---- Provided data
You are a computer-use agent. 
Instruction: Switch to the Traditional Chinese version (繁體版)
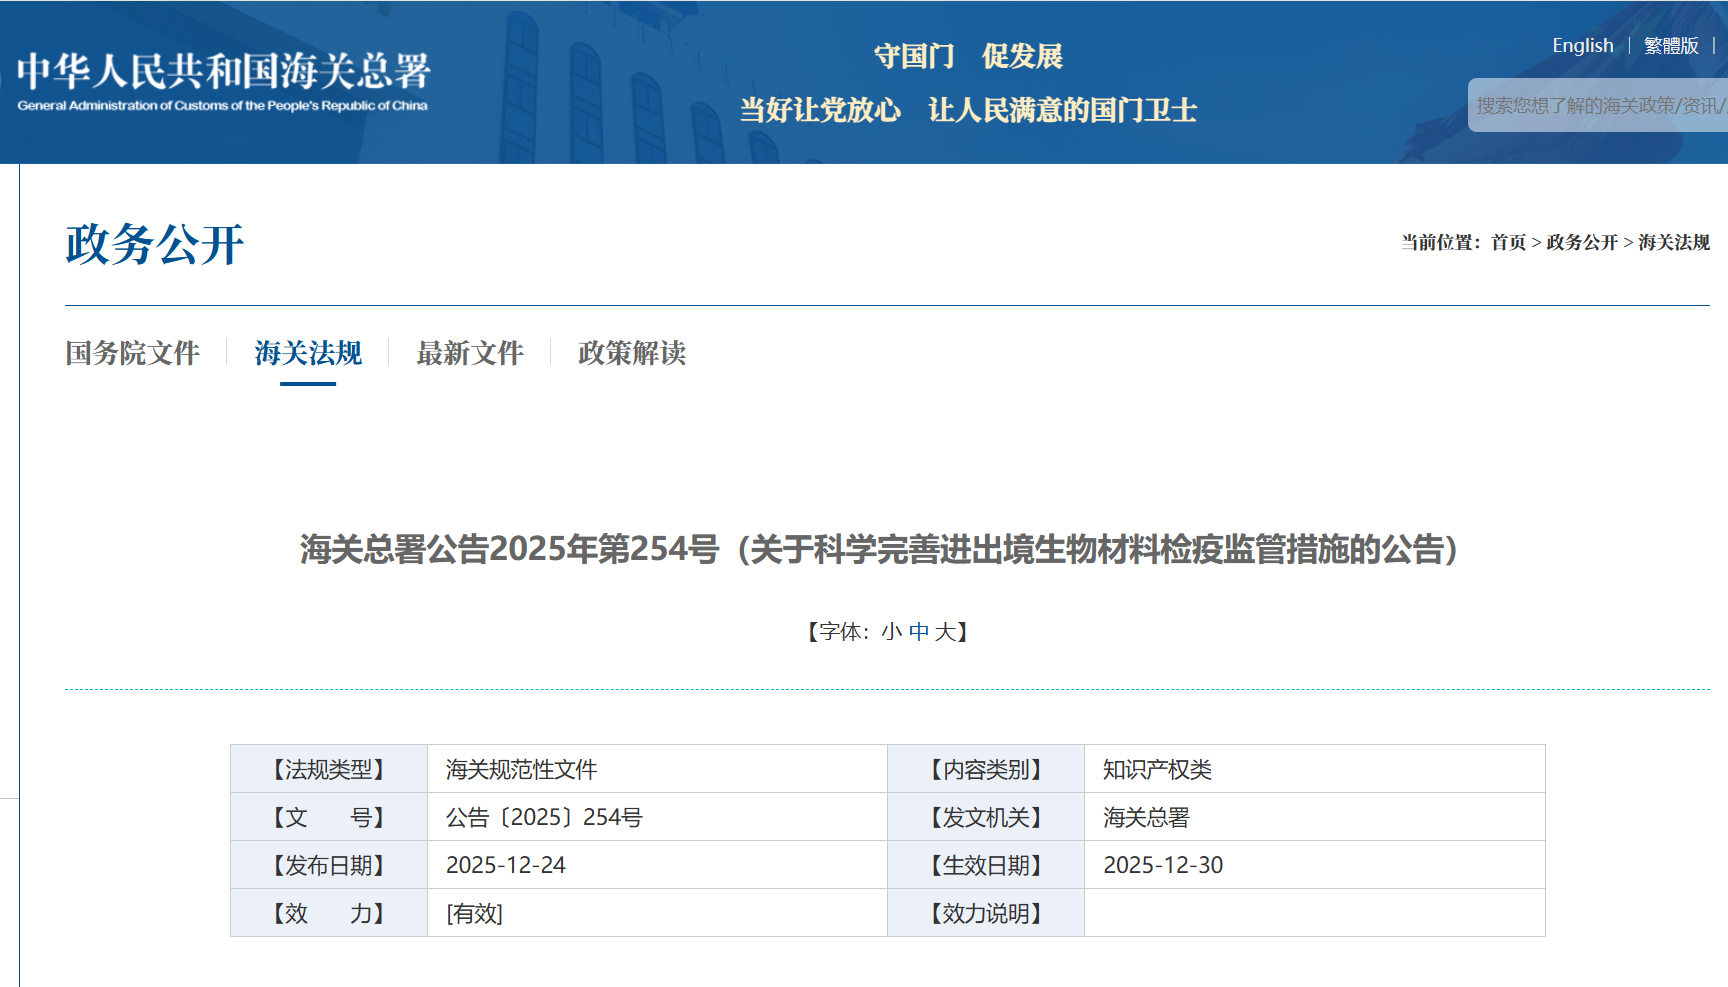click(x=1671, y=46)
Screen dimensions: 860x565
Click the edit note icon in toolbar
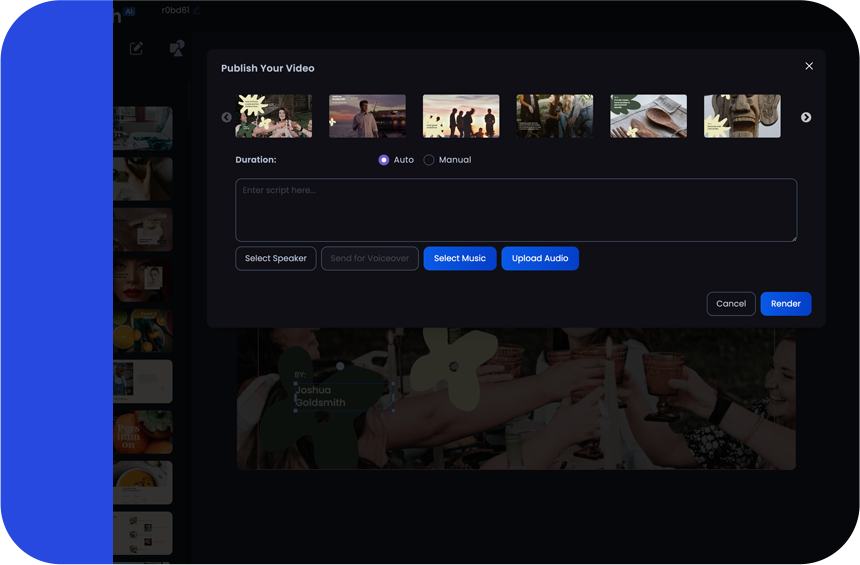coord(136,48)
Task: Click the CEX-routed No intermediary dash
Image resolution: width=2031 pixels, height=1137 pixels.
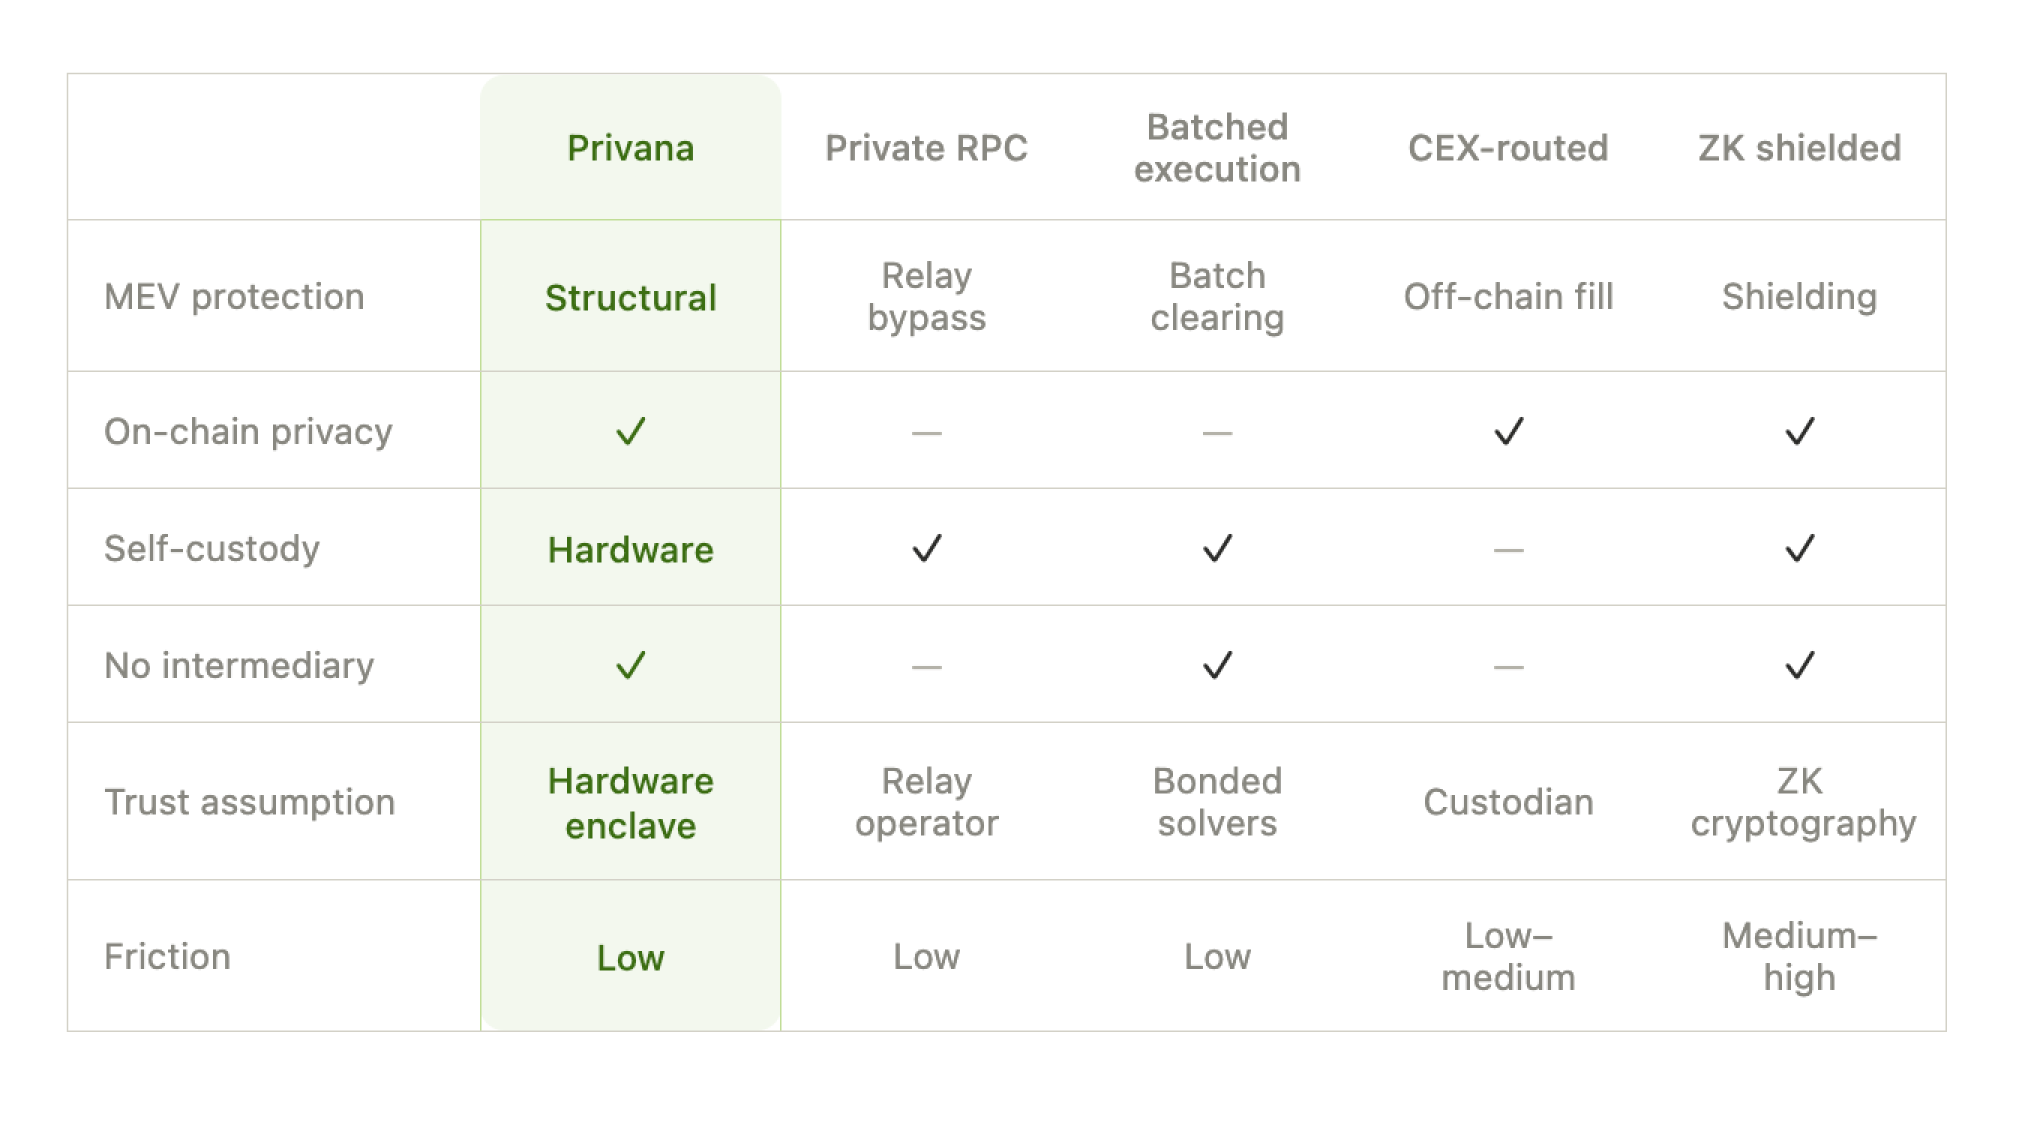Action: pyautogui.click(x=1508, y=667)
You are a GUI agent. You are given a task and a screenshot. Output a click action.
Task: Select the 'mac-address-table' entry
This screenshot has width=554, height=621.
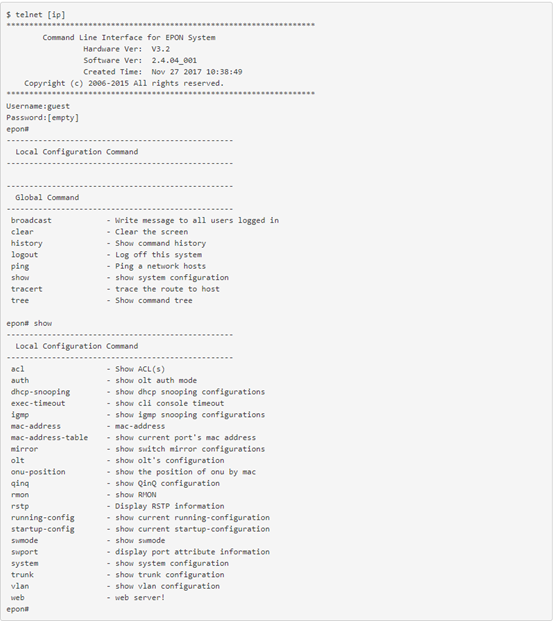point(49,438)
--------
## Work request
Only the number is wanted: how many lines above include the word "agent"?

## Task solution
2